Scottish charities need to deliver more digital services
Ross McCulloch says charities need to start thinking about how they can provide more digital services to improve people's lives
I’ve been spending the last few months working with Scottish charity chief executives and senior staff on the OneDigital action learning programme. It’s one of the most exciting pieces of work I’ve ever been involved in.
Many of the charities participating are taking a fresh look at the fundamentals of how they work. Their starting point is service users and supporters, not digital tools. They’re making simple changes to transform the way their staff work, and allowing them to get excited and empowered about the vital work they deliver. One organisation is now delivering more counselling sessions using online channels because they’ve listened to people’s needs. They’re now reaching a much broader cross section of the local community as a result. Another charity has freed up staff to collaborate across teams, utilising working methods usually associated with big tech firms. We’re talking about digital transformation in the truest sense of the word.
All of this work is propelled forward by the broader OneDigital programme and the Scottish Government’s digital strategy. However, having worked with these charity leaders over the last few months it’s clear that we need radical change if the sector is ever going to truly embrace digital.
We need to move away from seeing data as a tool to win and report on funding - it’s about delivering the best services we can, when and where people need them
Effective leadership needs to be the starting point. The charities taking part in our action learning sets have embraced change because they’ve got passionate, effective leaders. Senior leaders and trustees can no longer rely on junior staff to make key strategic decisions about digital. It’s not just about social media, it’s not just about the server that sits in your cupboard and it’s not just about your fundraising database. This is about looking at what you do with a fresh pair of eyes, experimenting and empowering staff and service users – it needs to be about real culture change. Digital could be the answer to your charity supporting many more people in the future, without necessarily having to source more funding. We’re only starting to scratch the surface of digital as a service delivery tool.
For many organisations all of this leads to one fundamental question: is your chief executive or chair ready to fundamentally reassess how you do things in light of the potential offered by digital?
Charities need a new relationship with technology. We need to focus on nimble, modular, cost-effective, off-the-shelf solutions and ditch one-size-fits-all IT behemoths. Let’s end the age of the giant IT infrastructure system and aim to get to the point where IT becomes invisible.
Another key theme emerging from OneDigital is the need for the third sector to get a better handle on data. As part of the action learning programme we’ve spent time speaking to people at the likes of Uber and Skyscanner – alongside workplace culture, data is the driving force behind these multibillion pound businesses. We need to ensure all decisions we make are based upon effective use of data. We need to be geared up to spot societal trends. It’s vital that we respond quickly to the needs of our communities and we need to be able to truly measure the impact we have.
Unfortunately most charities make little use of data because resources and skill-set are minimal to say the least. Add in to the mix the limited access charities have to external data and you’ve got a real problem. Perhaps the large third sector umbrella and membership bodies need to take more responsibility for thematic and regional data to ensure charities continue to truly meet local need.
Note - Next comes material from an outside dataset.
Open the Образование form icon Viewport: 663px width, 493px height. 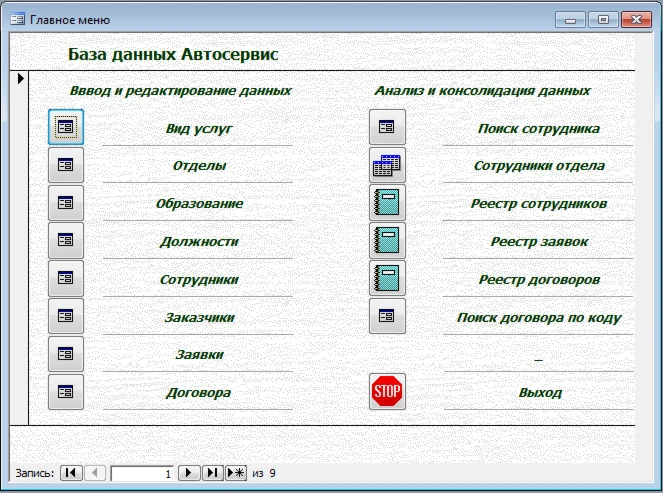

We need to move away from seeing data as a tool to win and report on funding, it’s about delivering the best services we can, when and where people need them.
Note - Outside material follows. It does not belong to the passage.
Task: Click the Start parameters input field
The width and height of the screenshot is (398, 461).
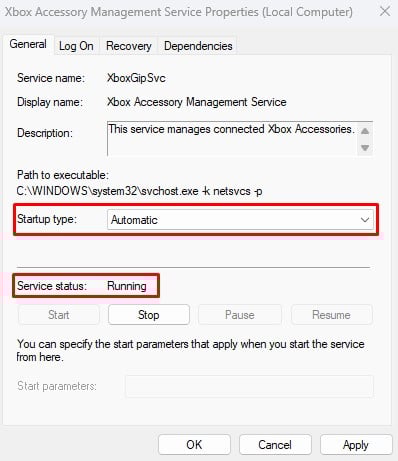Action: coord(249,386)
Funding is going to be key to all of this. That doesn’t necessarily mean more tech-focused niche funding streams. In fact it would be much more productive if funders simply encouraged more people to make digital-first grant applications to mainstream funding streams. That’s probably going to mean training grants officers to assess projects where digital is key, and we need more funders challenging charities to think about where digital can improve outcomes.
Alongside the OneDigital team, I’m currently working on a charity senior leaders' digital call to action. This will be a blueprint for change, shaped by those taking part in the action learning programme. Hopefully this will kick-start a wider conversation about the need for effective leadership, culture change, flexible technology, smarter funding, and collaborative data. Less strategy, more doing.
The Call to Action will be launched on 2 November at the Senior Leaders Digital Unconference – 3rdsectordigicamp. This event is open to senior leaders and key stakeholders from across the third sector.
Ross McCulloch is director of Third Sector Lab.